I broke my wrist and injured my rotary cuff and am drugged up on 3 different kinds of meds. My mom just called to tell me my step dad may not make it through the night ( terminal cancer) and I dont want to fly home. I cant stand my sisters. I will be forced to sleep on a couch since I cant afford a hotel room ( and cant drive anywhere) and that just sounds painful right now because my sister always takes the bed in my mom's house and wont share. I am very irritated because mom wants me to come on home but I cant drive, and will have to depend on my sister to take me everywhere and it sounds like torture, since they will accuse me of faking it despite the cast and sling. I know this sounds extremely selfish but this thing hurts like hell and Vicodin always makes me cranky ( I could never get addicted because I hate how I feel) but Ibuprofen doesn't stop the pain at all. I am very upset about my stepdad but going there sounds like Hell right now. I am so frustrated,sad and angry. I am bawling right now because well this just sucks. I am of course going, I just was venting
Also, has anyone injured their rotary cuff? is it supposed to hurt like this?
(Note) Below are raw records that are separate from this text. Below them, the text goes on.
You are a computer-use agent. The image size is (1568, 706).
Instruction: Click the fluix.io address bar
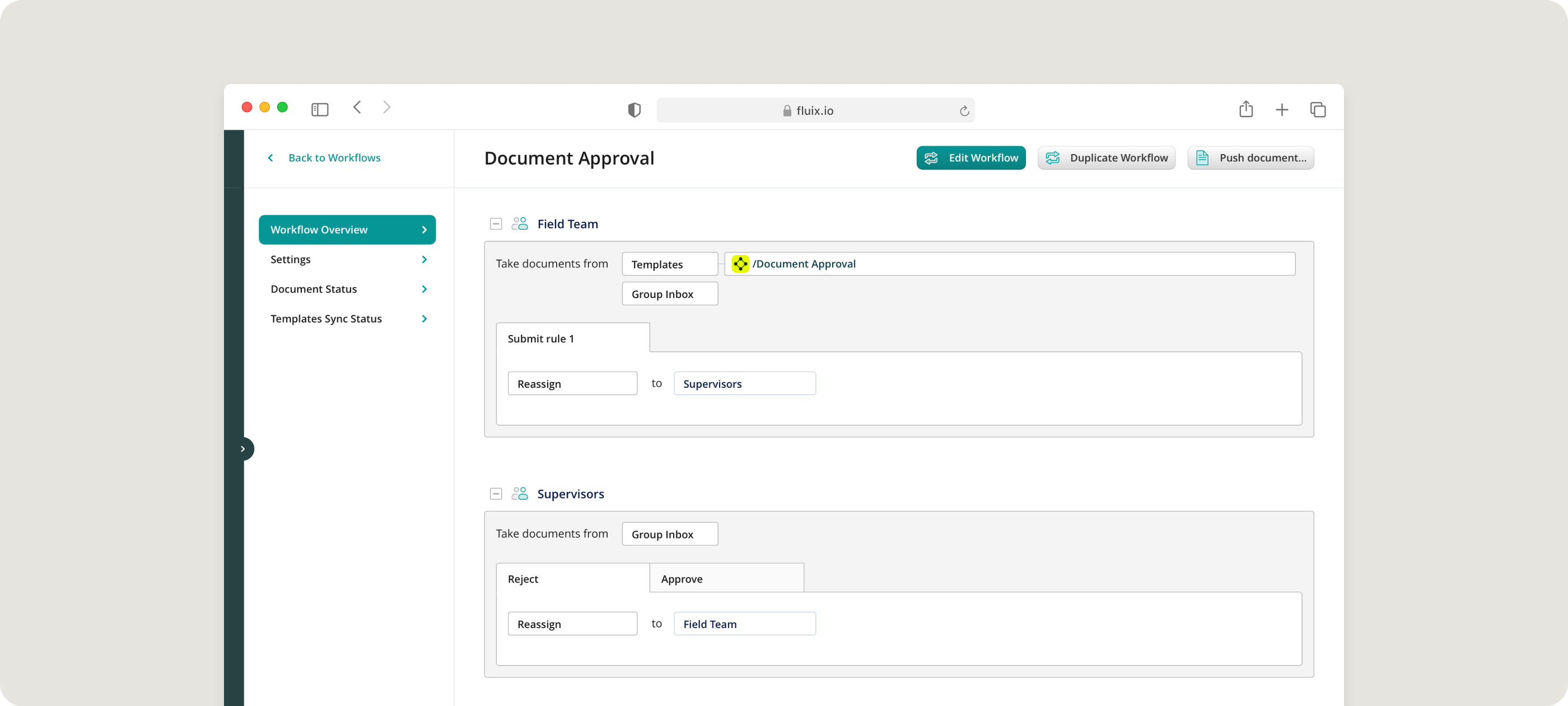coord(814,111)
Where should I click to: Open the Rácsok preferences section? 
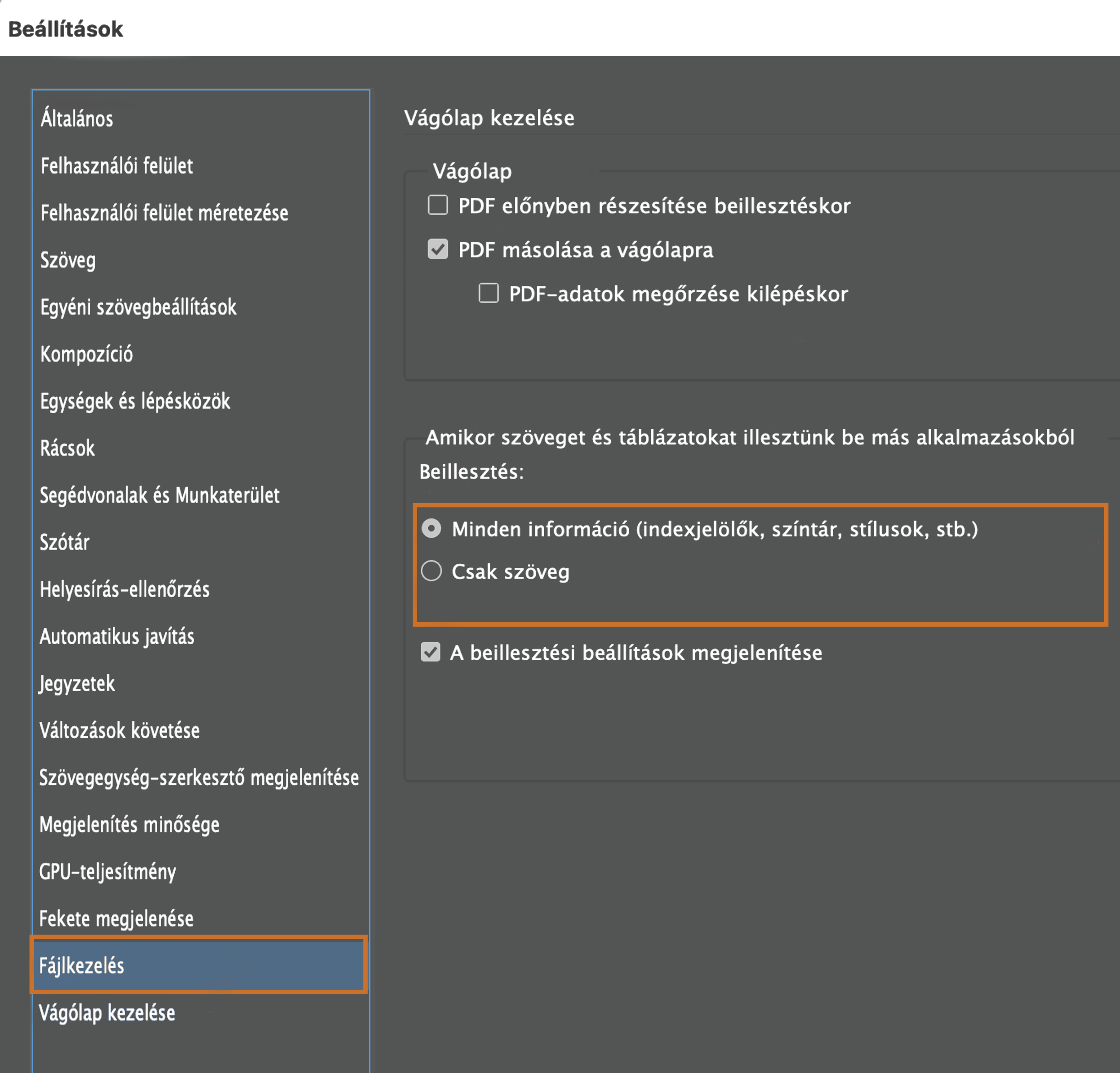(x=67, y=447)
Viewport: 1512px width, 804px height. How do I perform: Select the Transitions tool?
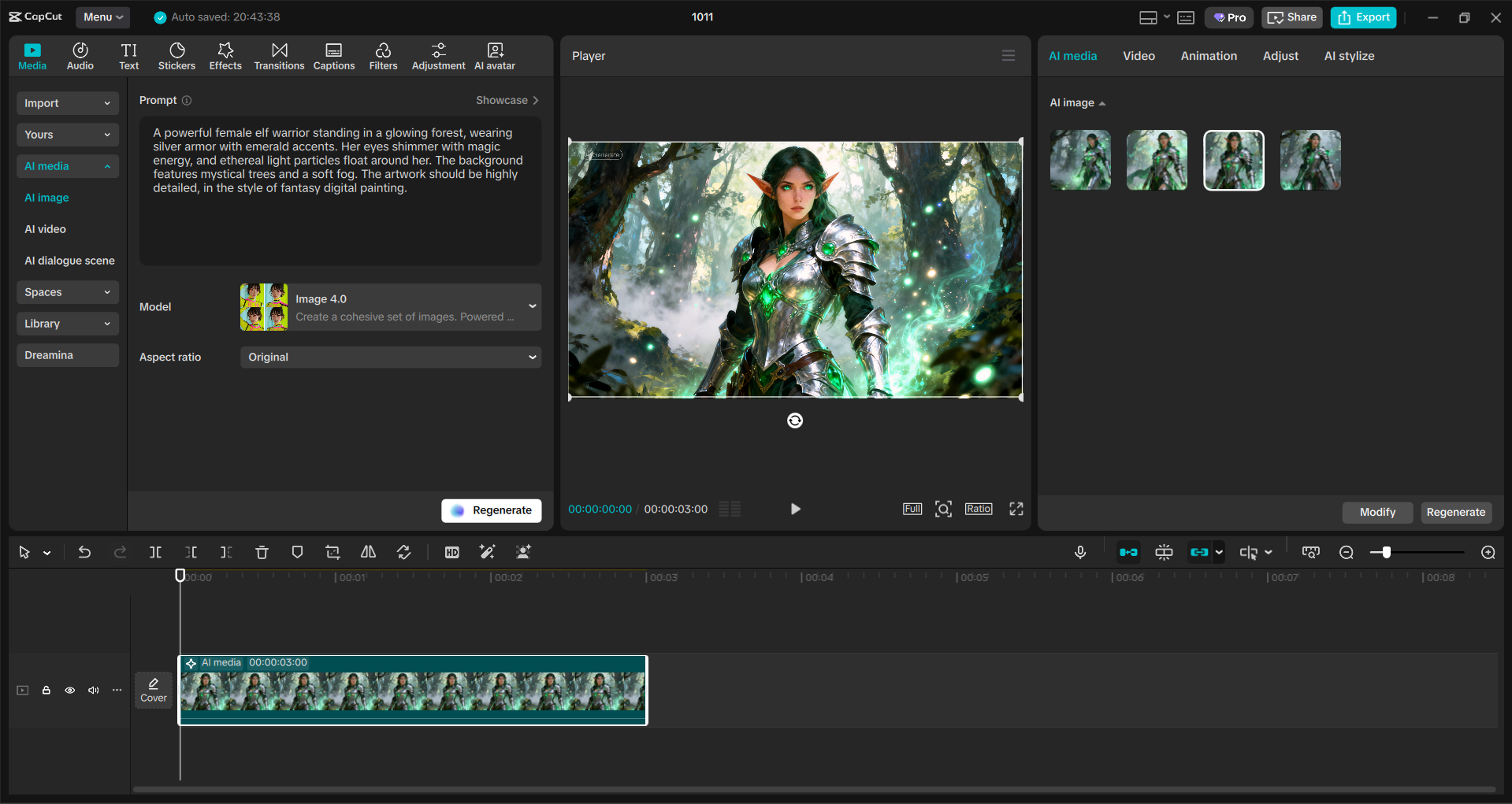(279, 55)
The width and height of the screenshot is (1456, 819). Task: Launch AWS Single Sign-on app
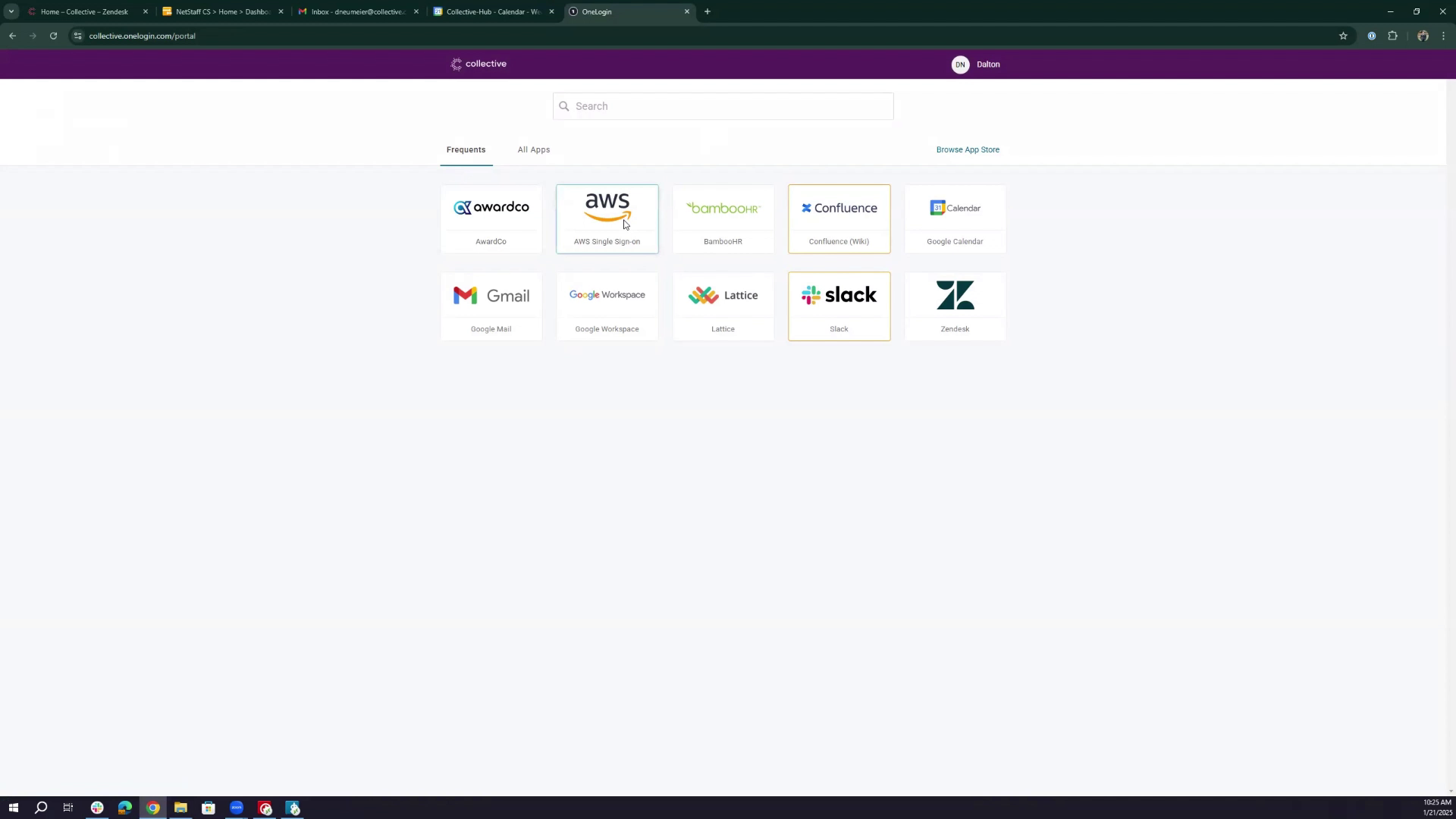click(607, 218)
My wrist doesnt hurt hardly at all anymore but the shoulder has been hurting so bad I get nauseaous for a week now. just went back to the DR today and they are going to start PT next week.
I realize these problems seem really petty and please dont think I am not horribly upset about my stepfather. I am heartbroken, I knew this was going to happen soon, the injury is just making everything so hard and frustrating.